◆ Provided entries

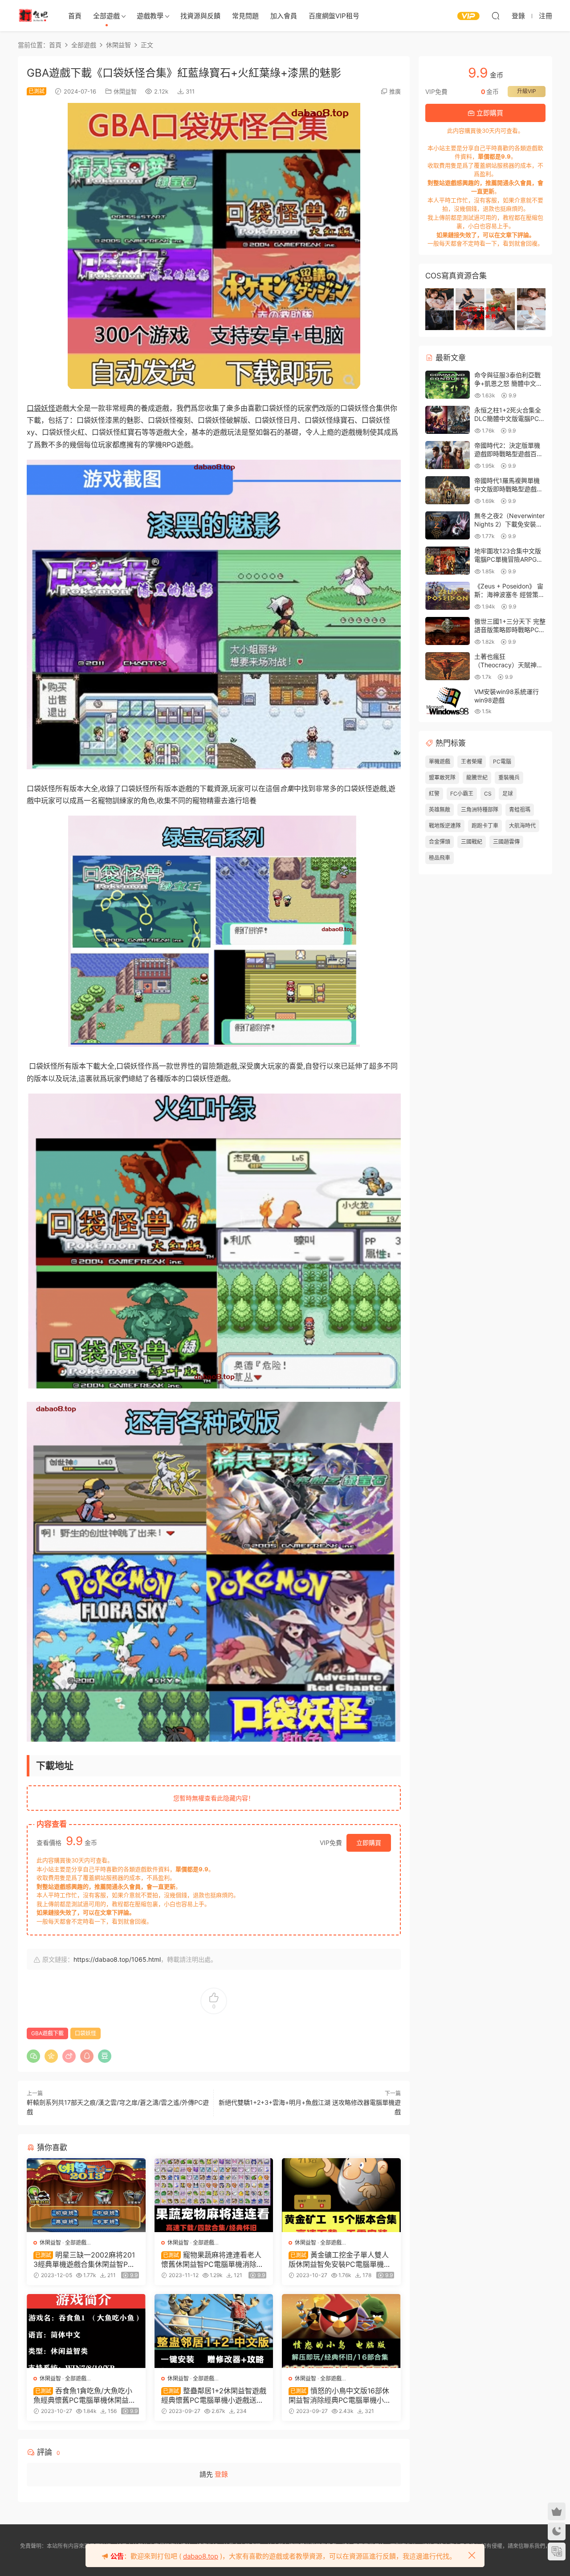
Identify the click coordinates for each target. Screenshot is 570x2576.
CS (488, 793)
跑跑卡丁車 (485, 825)
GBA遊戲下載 (47, 2033)
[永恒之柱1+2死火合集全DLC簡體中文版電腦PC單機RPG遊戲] (447, 420)
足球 (507, 793)
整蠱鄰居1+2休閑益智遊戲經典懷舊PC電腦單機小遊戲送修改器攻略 (213, 2395)
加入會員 (283, 16)
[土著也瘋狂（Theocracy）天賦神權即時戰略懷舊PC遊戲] (447, 666)
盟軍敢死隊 (442, 777)
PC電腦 (502, 761)
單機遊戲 (439, 761)
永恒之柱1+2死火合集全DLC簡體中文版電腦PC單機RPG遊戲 (509, 418)
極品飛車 (439, 857)
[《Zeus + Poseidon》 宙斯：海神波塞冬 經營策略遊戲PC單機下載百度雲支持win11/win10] (447, 596)
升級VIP (526, 91)
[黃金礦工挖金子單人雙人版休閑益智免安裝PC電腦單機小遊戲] (341, 2195)
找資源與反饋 (200, 16)
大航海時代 (522, 825)
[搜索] (495, 15)
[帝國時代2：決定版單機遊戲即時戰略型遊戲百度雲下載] (447, 455)
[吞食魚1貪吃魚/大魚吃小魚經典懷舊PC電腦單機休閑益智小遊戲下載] (86, 2331)
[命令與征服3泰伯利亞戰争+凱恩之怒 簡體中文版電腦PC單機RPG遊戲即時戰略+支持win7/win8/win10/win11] (447, 385)
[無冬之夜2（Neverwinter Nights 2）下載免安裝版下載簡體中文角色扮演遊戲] (447, 525)
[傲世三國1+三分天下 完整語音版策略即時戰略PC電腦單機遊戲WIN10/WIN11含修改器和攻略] (447, 631)
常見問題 (245, 16)
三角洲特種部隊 (479, 809)
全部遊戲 (106, 16)
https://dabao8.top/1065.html (117, 1959)
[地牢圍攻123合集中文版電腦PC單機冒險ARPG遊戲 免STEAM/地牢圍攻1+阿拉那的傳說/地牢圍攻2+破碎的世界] (447, 561)
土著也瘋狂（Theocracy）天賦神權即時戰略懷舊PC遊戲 (508, 665)
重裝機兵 (509, 777)
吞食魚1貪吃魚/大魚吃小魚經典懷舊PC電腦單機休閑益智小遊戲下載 (84, 2395)
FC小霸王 (461, 793)
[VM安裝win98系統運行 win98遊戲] (447, 701)
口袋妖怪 (41, 408)
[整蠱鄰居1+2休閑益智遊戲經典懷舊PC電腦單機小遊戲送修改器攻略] (214, 2331)
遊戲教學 (150, 16)
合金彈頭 (439, 841)
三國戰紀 (471, 841)
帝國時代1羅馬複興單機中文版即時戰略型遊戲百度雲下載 (508, 489)
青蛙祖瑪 (519, 809)
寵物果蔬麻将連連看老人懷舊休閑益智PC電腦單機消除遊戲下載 (212, 2259)
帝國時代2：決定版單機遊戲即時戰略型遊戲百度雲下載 (508, 453)
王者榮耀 (471, 761)
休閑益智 (125, 91)
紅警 (434, 793)
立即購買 (368, 1842)
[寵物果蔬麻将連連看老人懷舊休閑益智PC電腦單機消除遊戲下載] (214, 2195)
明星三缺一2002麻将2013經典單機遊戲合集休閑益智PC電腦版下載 (84, 2259)
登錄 (221, 2474)
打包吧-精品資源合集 (33, 15)
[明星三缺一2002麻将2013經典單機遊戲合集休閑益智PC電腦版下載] (86, 2195)
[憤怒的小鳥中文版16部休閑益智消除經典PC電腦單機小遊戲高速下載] (341, 2331)
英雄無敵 (439, 809)
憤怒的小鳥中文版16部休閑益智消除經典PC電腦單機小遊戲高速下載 (340, 2395)
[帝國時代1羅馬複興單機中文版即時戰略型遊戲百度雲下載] (447, 490)
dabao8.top (200, 2556)
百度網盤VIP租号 (334, 16)
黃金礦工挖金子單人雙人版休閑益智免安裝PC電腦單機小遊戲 (340, 2259)
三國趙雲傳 (506, 841)
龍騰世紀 (477, 777)
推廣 (395, 91)
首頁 (74, 16)
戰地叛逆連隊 (445, 825)
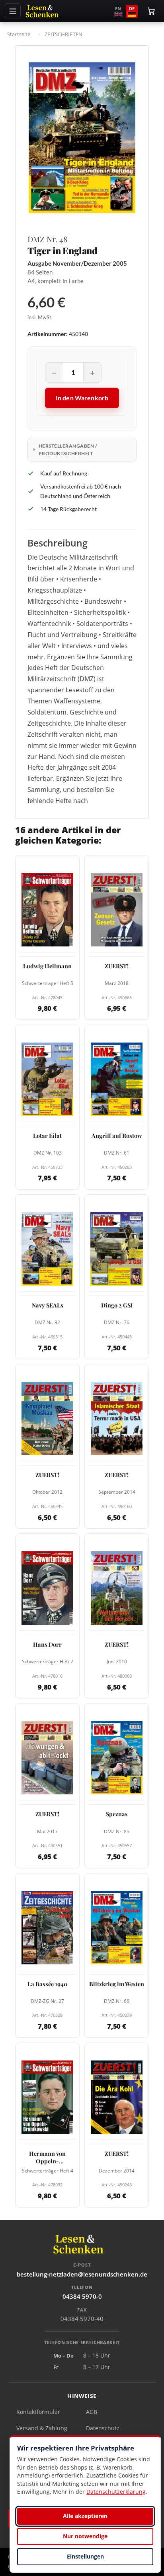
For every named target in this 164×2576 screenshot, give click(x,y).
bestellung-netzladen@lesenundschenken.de (82, 2274)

◆ Instructions to follow
Copy every line of the listing where the word "大魚吃小魚經典懷舊PC電腦單機休閑益智小遊戲下載" appears.

◆ Result for this task
[吞食魚1貪吃魚/大魚吃小魚經典懷舊PC電腦單機休閑益智小遊戲下載] (86, 2331)
吞食魚1貪吃魚/大魚吃小魚經典懷舊PC電腦單機休閑益智小遊戲下載 (84, 2395)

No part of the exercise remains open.